Text provided

In this tutorial, you will:

- Build an Amazon Bedrock agent
- Instrument and trace the agent with Phoenix
- Add evaluations to your agent traces

## Background

[Amazon Bedrock Agents](https://aws.amazon.com/bedrock/agents/) is a fully managed capability in Amazon Bedrock that allows you to build AI agents that can complete tasks by interacting with enterprise systems, data sources, and APIs. These agents can understand user requests in natural language, break down complex tasks into steps, retrieve relevant information, and take actions to fulfill user requests. With Bedrock Agents, you can create conversational assistants that can answer questions, provide recommendations, and perform actions on behalf of users, all while maintaining context throughout the conversation.

In this tutorial, we'll use Phoenix to trace and evaluate an Amazon Bedrock Agent, providing visibility into how the agent processes requests, makes decisions, and interacts with various systems to complete tasks.

Let's get started!

ℹ️ This notebook requires an AWS account with access to Bedrock.

### Install Dependencies

In [None]:
!pip install -q uv
!uv pip install -q arize-phoenix-otel boto3 anthropic openinference-instrumentation-bedrock

In [None]:
import os
import time
from getpass import getpass

import boto3
import nest_asyncio

from phoenix.otel import register

nest_asyncio.apply()

Work instruction A
Echo the portion of the Phoenix tutorial starting at "In this tutorial, we'll" and ending at "access to Bedrock.".
Work instruction B
Translate this sentence from the Phoenix tutorial into Spanish: "These agents can understand user requests in natural language, break down complex tasks into steps, retrieve relevant information, and take actions to fulfill user requests."
Work instruction C
Pick up the tutorial on tracing an Amazon Bedrock agent with Phoenix from where it stops.
The entries that follow the tutorial play no role here.

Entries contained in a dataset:
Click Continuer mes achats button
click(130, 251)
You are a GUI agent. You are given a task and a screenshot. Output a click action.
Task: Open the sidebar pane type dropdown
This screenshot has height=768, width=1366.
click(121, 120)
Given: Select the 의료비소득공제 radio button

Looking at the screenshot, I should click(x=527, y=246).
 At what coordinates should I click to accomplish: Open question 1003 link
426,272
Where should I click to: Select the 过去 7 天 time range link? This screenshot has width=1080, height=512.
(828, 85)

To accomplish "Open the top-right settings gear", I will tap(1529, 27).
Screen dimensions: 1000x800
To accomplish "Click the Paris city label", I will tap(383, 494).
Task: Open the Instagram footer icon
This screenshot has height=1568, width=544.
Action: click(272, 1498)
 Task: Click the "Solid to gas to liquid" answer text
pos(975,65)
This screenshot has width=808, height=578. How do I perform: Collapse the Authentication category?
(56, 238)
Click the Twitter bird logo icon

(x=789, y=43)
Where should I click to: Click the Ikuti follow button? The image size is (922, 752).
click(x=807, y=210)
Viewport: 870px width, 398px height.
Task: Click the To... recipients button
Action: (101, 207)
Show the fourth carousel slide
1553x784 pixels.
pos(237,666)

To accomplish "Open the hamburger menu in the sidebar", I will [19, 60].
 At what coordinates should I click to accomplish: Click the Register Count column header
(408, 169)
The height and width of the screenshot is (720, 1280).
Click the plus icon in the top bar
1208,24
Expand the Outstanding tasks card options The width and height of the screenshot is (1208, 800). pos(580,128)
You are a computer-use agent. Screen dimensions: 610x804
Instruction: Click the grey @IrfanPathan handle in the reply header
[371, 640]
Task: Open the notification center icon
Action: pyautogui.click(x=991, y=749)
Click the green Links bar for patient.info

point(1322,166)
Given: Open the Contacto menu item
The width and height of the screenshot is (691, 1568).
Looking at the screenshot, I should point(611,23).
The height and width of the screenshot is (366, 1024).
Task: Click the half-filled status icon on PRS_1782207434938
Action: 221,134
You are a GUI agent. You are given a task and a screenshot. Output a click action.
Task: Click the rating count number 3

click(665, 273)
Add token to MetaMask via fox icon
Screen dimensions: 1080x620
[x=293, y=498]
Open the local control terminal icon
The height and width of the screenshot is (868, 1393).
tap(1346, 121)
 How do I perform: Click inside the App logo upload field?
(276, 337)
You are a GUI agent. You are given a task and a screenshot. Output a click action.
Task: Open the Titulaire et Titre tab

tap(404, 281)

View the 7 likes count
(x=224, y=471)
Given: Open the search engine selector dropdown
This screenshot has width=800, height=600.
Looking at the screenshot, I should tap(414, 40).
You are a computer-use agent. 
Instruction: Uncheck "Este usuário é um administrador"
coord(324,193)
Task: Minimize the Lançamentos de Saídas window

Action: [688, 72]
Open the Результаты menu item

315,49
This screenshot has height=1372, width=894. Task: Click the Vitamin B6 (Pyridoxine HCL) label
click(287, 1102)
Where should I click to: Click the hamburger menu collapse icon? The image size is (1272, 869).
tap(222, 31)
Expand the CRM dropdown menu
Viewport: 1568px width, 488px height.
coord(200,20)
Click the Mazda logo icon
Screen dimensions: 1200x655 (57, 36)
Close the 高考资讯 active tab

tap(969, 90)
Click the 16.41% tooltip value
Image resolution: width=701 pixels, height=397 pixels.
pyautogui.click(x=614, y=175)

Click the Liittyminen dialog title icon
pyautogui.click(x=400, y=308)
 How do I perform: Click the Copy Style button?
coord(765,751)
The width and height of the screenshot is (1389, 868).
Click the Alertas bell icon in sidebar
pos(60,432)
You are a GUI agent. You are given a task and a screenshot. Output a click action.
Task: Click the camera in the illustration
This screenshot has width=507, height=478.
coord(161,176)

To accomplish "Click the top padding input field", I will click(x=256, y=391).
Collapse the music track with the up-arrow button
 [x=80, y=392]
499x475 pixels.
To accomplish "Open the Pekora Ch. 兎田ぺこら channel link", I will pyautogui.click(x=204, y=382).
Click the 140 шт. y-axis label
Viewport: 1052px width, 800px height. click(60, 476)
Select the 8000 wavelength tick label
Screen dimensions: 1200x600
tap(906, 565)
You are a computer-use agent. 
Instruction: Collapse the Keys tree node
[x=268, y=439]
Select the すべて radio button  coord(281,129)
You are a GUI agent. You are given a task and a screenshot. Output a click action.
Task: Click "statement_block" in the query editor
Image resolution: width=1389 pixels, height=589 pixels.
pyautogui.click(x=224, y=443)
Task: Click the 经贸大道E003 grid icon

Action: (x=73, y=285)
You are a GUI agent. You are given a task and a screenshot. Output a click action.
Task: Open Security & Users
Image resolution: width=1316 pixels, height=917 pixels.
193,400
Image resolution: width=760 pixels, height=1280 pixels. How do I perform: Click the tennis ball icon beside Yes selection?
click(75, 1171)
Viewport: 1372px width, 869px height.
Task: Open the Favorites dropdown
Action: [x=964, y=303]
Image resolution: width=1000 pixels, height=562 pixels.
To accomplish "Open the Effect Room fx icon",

Response area A
In this tutorial, we'll use Phoenix to trace and evaluate an Amazon Bedrock Agent, providing visibility into how the agent processes requests, makes decisions, and interacts with various systems to complete tasks.

Let's get started!

ℹ️ This notebook requires an AWS account with access to Bedrock.

Response area B
Estos agentes pueden comprender las solicitudes de los usuarios en lenguaje natural, desglosar tareas complejas en pasos, recuperar información relevante y realizar acciones para atender las solicitudes de los usuarios.

Response area C
### Set Phoenix Environment Variables

This example used [Phoenix Cloud](https://app.phoenix.arize.com), our free online hosted version of Phoenix. If you'd prefer, you can [self-host Phoenix](https://arize.com/docs/phoenix/self-hosting) instead.

In [None]:
os.environ["PHOENIX_COLLECTOR_ENDPOINT"] = "https://app.phoenix.arize.com"
if not os.environ.get("PHOENIX_CLIENT_HEADERS"):
    os.environ["PHOENIX_CLIENT_HEADERS"] = "api_key=" + getpass("Enter your Phoenix API key: ")

### Connect to Phoenix
Now you can connect your notebook to a Phoenix instance.

The `auto_instrument` flag below will search your environment for any openinference-instrumentation packages, and call any that are found. Because you installed the openinference-instrumentation-bedrock library, any calls you make to Bedrock or Bedrock agents will be automatically instrumented and sent to Phoenix.

In [None]:
project_name = "Amazon Bedrock Agent Example"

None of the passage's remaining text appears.